Alan et Jade se préparèrent à partir pour Néron-Ville. Jade était équipée de sa tenue de combat, long manteau violet, bottes montantes à talons. Ses cheveux noirs attachés en une longue queue-de-cheval complétaient son apparence. À l’intérieur de son manteau, ses armes favorites étaient rangées, de nombreux couteaux. Alan de son côté enfila son vieux manteau de détective et s’équipa de son holster. Sa tenue était inspirée de celle d’un chasseur de primes d’une vieille série Starflix qu’il regardait étant enfant. Le charisme de ce personnage l’influençait encore aujourd’hui. Il possédait tout comme son héros un vieux modèle de pistolet à cartouches classiques. Ce genre d’arme était plus difficile à manier que les armes modernes, mais il préférait la simple odeur de la poudre à celle des décharges de cosmonium.

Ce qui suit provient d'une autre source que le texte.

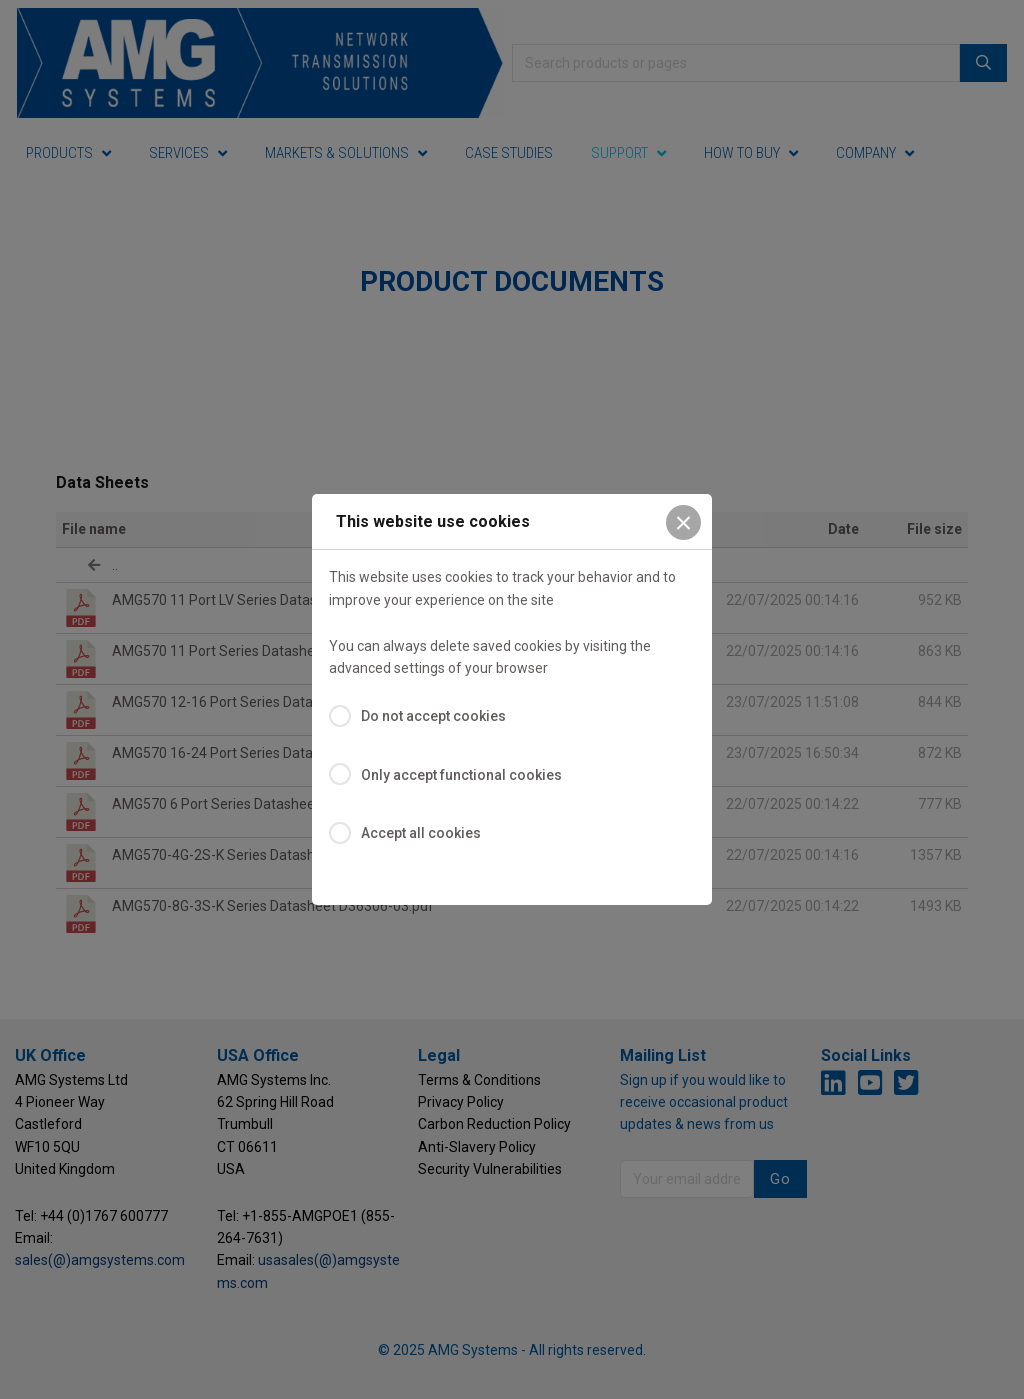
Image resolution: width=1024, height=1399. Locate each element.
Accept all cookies (421, 833)
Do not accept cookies (433, 716)
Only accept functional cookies (461, 775)
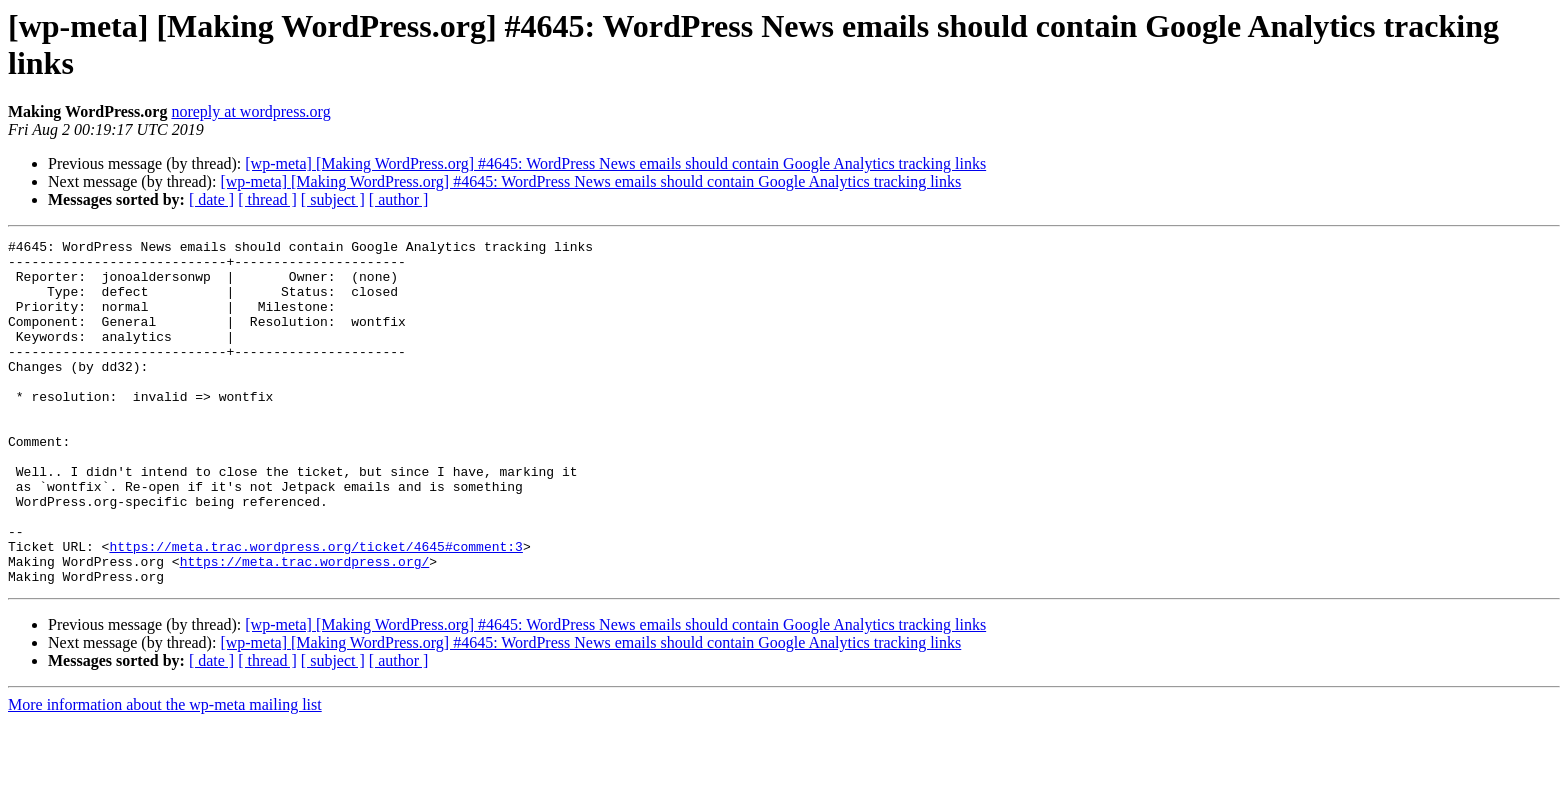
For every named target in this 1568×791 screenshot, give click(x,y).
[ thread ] (267, 199)
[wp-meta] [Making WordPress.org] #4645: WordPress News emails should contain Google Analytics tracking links (615, 163)
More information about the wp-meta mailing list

Très satisfaits de leurs tenues, les deux enquêteurs se dirigèrent vers le sommet de la Tour, au 47e étage. L’agence mettait à la disposition de ses employés des navettes afin de rallier rapidement les villes de la planète ou d’autres destinations dans le système. Jade s’installa aux commandes, Alan se contentant de mettre de la musique afin de passer le temps. Il n’était pas un très bon pilote et de toute façon Jade refusait qu’il ne conduise. La navette décolla en direction de NéronVille, plus précisément le Club de la Rose.
Se rendre dans une telle ville sans y connaître du monde était presque suicidaire, surtout pour des représentants de la loi de l’Agora. Mais heureusement Alan connaissait bien l’un des chefs de gang de la ville. Daniel Rosenwald est le propriétaire du Club de la Rose, un lieu où le divertissement est roi, que ce soit sous forme de jeux d’argents ou de plaisirs plus charnels. Rosenwald a imposé son règne sur une portion de la ville en écrasant violemment la concurrence. Chose aisée lorsque la loi ne l’empêche pas. Il possède néanmoins un certain sens de l’honneur, refusant de prendre part à la vente de drogues. Il y a quelques années, alors qu’il était à Hésiodos pour affaires, il fut sauvé par Alan d’une tentative d’assassinat de la part d’un de ses rivaux. Le rival fut traqué et envoyé dans le vide spatial. Il garda tout de même en tête la personne qui l’avait sauvé et servait désormais d’informateur au détective.